** Aim of the task **
Find each line in the rows below that contains the word "Follow" and copy those lines.

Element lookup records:
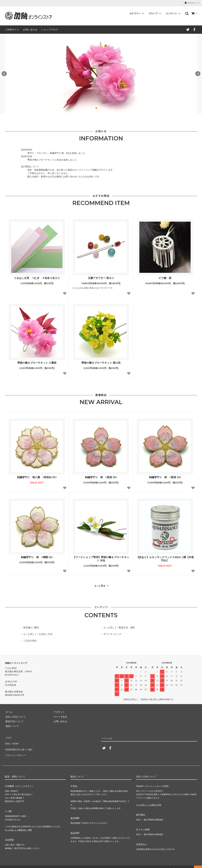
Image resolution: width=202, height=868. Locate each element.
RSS (7, 741)
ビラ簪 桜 (165, 278)
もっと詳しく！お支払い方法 (38, 633)
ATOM (14, 741)
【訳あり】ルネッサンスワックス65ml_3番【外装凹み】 (165, 559)
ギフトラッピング (112, 633)
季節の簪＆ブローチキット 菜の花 (101, 363)
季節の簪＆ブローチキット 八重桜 (37, 363)
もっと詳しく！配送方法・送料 (119, 627)
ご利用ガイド (12, 30)
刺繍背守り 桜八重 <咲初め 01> (37, 477)
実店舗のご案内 (31, 627)
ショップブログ (50, 30)
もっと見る (102, 585)
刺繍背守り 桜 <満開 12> (37, 557)
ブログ (8, 737)
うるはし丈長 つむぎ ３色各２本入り (37, 278)
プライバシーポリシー (16, 750)
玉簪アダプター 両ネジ (101, 278)
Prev (4, 73)
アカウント (192, 3)
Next (198, 73)
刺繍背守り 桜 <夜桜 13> (165, 477)
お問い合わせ (30, 30)
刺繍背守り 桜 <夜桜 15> (101, 477)
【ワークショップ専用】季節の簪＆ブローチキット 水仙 (101, 559)
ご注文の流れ (30, 640)
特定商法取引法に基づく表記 (20, 746)
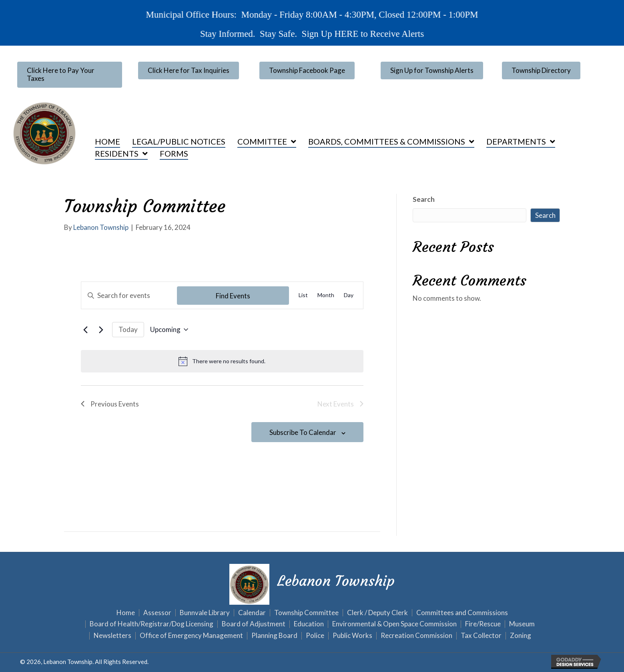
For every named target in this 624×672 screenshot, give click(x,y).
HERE (345, 33)
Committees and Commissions (462, 613)
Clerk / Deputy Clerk (377, 613)
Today (128, 329)
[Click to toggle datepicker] (169, 330)
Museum (522, 624)
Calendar (252, 613)
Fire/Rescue (483, 624)
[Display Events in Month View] (326, 296)
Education (309, 624)
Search (423, 199)
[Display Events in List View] (303, 296)
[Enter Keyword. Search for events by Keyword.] (129, 296)
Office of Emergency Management (191, 636)
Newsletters (112, 636)
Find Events (233, 296)
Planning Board (274, 636)
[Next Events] (101, 330)
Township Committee (306, 613)
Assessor (157, 613)
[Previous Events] (86, 330)
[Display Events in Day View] (349, 296)
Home (126, 613)
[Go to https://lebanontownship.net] (312, 583)
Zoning (520, 636)
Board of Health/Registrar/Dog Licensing (151, 624)
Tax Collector (481, 636)
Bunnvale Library (205, 613)
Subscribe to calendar (303, 432)
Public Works (352, 636)
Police (315, 636)
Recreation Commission (416, 636)
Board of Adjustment (253, 624)
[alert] (222, 361)
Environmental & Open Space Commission (394, 624)
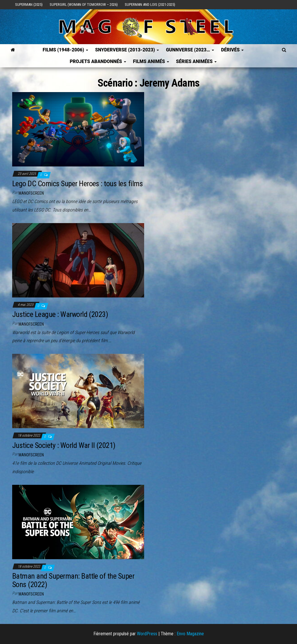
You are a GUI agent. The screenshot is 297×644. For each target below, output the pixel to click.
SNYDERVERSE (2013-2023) (127, 50)
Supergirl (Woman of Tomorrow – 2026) (84, 4)
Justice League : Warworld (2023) (60, 314)
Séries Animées (196, 61)
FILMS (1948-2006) (65, 50)
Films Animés (151, 61)
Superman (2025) (29, 4)
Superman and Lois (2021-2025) (150, 4)
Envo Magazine (190, 634)
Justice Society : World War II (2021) (64, 445)
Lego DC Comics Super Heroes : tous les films (77, 184)
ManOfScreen (31, 193)
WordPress (147, 634)
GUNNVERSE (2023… (190, 50)
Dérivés (232, 50)
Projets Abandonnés (98, 61)
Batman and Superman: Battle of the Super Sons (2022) (73, 580)
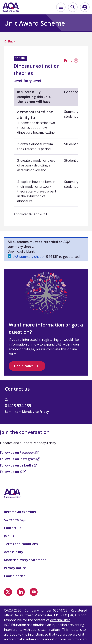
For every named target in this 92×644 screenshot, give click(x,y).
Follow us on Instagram (20, 459)
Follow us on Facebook (19, 452)
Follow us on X (13, 472)
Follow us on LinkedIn (18, 465)
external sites (60, 620)
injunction (59, 625)
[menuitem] (61, 7)
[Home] (11, 7)
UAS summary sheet (27, 256)
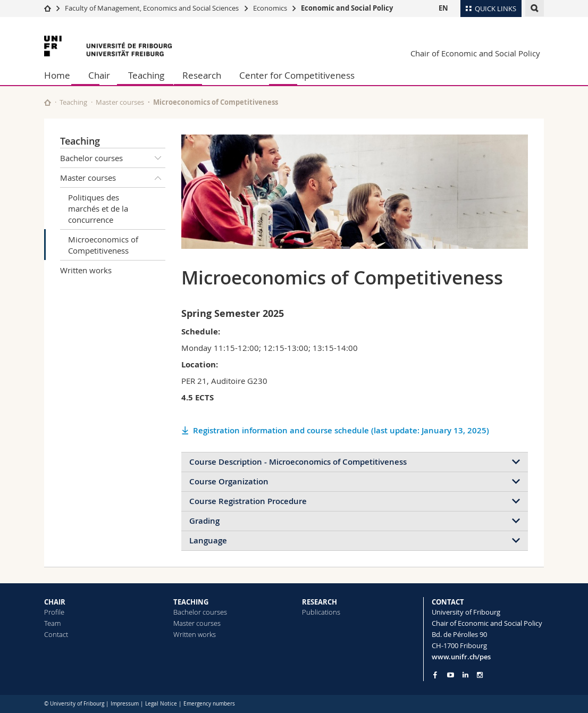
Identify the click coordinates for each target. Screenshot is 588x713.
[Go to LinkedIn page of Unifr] (465, 675)
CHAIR (55, 602)
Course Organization (229, 481)
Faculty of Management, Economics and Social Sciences (152, 8)
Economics (270, 8)
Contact (56, 634)
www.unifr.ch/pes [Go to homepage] (461, 657)
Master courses (120, 102)
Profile (54, 612)
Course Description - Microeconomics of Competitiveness (298, 462)
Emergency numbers (209, 703)
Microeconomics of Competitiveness (103, 245)
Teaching (146, 75)
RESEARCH (320, 602)
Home (57, 75)
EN (443, 8)
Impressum (124, 703)
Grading (204, 521)
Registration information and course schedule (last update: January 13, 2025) (341, 430)
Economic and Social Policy (347, 8)
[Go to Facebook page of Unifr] (435, 675)
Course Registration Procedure (248, 501)
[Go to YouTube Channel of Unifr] (450, 675)
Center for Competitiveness (297, 75)
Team (52, 623)
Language (208, 540)
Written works (86, 270)
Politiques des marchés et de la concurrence (98, 208)
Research (201, 75)
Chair (99, 75)
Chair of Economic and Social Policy (475, 53)
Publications (321, 612)
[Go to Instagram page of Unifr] (480, 675)
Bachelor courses (113, 158)
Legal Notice (161, 703)
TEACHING (191, 602)
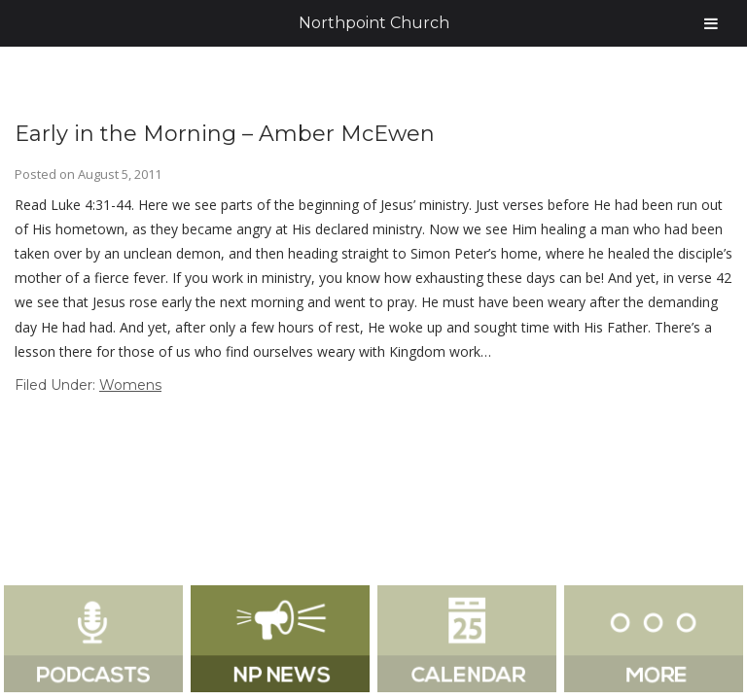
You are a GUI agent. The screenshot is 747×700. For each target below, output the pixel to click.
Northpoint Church (374, 22)
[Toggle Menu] (711, 23)
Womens (130, 385)
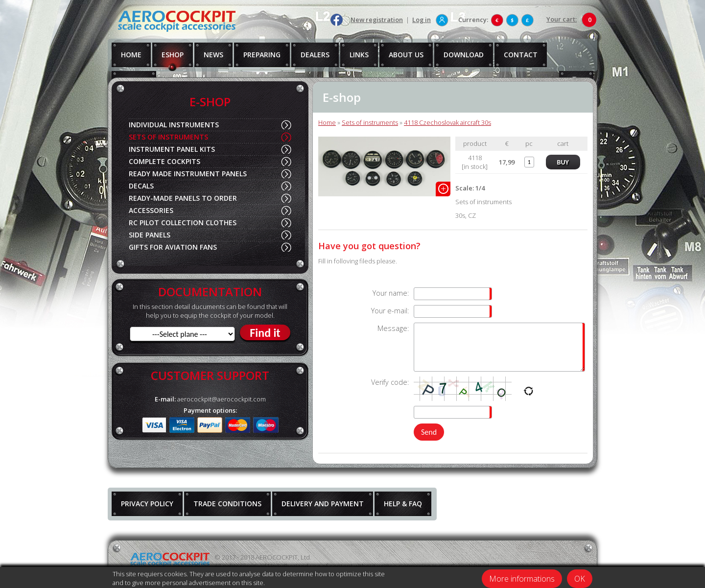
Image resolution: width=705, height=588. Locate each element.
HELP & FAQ (403, 503)
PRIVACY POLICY (147, 503)
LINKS (359, 54)
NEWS (213, 54)
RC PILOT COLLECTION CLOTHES (183, 222)
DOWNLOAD (464, 54)
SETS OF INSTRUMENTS (168, 137)
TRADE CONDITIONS (227, 503)
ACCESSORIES (151, 210)
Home (327, 122)
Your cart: (562, 19)
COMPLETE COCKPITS (164, 161)
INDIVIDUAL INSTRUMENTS (174, 124)
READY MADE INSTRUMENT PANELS (188, 173)
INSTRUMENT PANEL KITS (172, 149)
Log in (422, 20)
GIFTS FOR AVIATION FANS (173, 247)
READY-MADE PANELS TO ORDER (183, 198)
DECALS (141, 186)
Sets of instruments (370, 122)
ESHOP (172, 54)
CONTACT (520, 54)
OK (580, 579)
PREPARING (262, 54)
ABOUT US (406, 54)
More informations (522, 579)
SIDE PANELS (149, 235)
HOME (131, 54)
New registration (376, 20)
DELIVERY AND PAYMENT (323, 503)
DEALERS (315, 54)
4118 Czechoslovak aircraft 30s (447, 122)
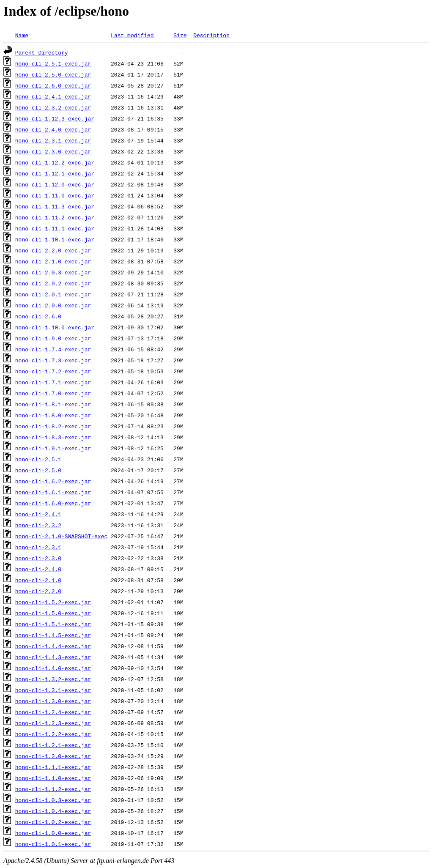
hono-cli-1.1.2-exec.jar (53, 789)
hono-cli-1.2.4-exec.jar (53, 712)
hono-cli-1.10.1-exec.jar (55, 239)
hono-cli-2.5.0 (38, 470)
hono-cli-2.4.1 (38, 514)
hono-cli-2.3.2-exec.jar (53, 107)
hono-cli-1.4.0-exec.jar (53, 668)
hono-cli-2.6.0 (38, 316)
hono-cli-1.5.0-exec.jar (53, 613)
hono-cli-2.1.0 (38, 580)
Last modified (132, 35)
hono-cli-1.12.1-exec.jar (55, 173)
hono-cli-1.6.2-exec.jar (53, 481)
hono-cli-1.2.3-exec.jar (53, 723)
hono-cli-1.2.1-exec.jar (53, 745)
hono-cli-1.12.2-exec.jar (55, 162)
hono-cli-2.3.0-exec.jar (53, 151)
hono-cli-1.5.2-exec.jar (53, 602)
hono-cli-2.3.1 (38, 547)
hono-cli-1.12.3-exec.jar (55, 118)
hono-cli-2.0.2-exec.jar (53, 283)
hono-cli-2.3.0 (38, 558)
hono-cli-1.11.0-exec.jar (55, 195)
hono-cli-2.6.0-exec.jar (53, 85)
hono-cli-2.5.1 (38, 459)
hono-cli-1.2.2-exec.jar (53, 734)
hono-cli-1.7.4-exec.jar (53, 349)
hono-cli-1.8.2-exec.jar (53, 426)
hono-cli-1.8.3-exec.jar (53, 437)
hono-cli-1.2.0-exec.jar (53, 756)
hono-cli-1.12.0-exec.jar (55, 184)
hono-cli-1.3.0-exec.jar (53, 701)
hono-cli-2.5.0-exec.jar (53, 74)
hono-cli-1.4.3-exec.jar (53, 657)
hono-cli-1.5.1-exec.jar (53, 624)
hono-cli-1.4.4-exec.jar (53, 646)
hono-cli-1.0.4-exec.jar (53, 811)
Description (211, 35)
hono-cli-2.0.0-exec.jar (53, 305)
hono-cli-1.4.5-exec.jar (53, 635)
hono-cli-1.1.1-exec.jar (53, 767)
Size (180, 35)
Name (22, 35)
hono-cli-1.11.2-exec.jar (55, 217)
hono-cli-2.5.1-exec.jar (53, 63)
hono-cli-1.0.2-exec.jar (53, 822)
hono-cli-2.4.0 (38, 569)
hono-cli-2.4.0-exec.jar (53, 129)
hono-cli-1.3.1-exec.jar (53, 690)
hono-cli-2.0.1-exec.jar (53, 294)
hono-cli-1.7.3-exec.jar (53, 360)
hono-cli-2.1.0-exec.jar (53, 261)
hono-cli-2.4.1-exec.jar (53, 96)
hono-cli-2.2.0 (38, 591)
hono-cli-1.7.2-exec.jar (53, 371)
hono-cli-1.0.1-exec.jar (53, 844)
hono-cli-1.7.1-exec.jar (53, 382)
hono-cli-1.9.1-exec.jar (53, 448)
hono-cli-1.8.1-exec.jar (53, 404)
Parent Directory (41, 52)
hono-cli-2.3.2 (38, 525)
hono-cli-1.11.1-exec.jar (55, 228)
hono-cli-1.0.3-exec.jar (53, 800)
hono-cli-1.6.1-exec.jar (53, 492)
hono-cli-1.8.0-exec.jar (53, 415)
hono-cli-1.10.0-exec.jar (55, 327)
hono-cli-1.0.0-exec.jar (53, 833)
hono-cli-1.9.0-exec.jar (53, 338)
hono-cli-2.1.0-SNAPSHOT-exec (61, 536)
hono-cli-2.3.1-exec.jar (53, 140)
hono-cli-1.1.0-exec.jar (53, 778)
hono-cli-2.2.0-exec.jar (53, 250)
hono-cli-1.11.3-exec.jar (55, 206)
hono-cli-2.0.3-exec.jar (53, 272)
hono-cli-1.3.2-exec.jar (53, 679)
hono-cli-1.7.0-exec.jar (53, 393)
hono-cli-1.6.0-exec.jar (53, 503)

** Exercise output **
Follow us on Instagram (20, 459)
Follow us on Facebook (19, 452)
Follow us on X (13, 472)
Follow us on LinkedIn (18, 465)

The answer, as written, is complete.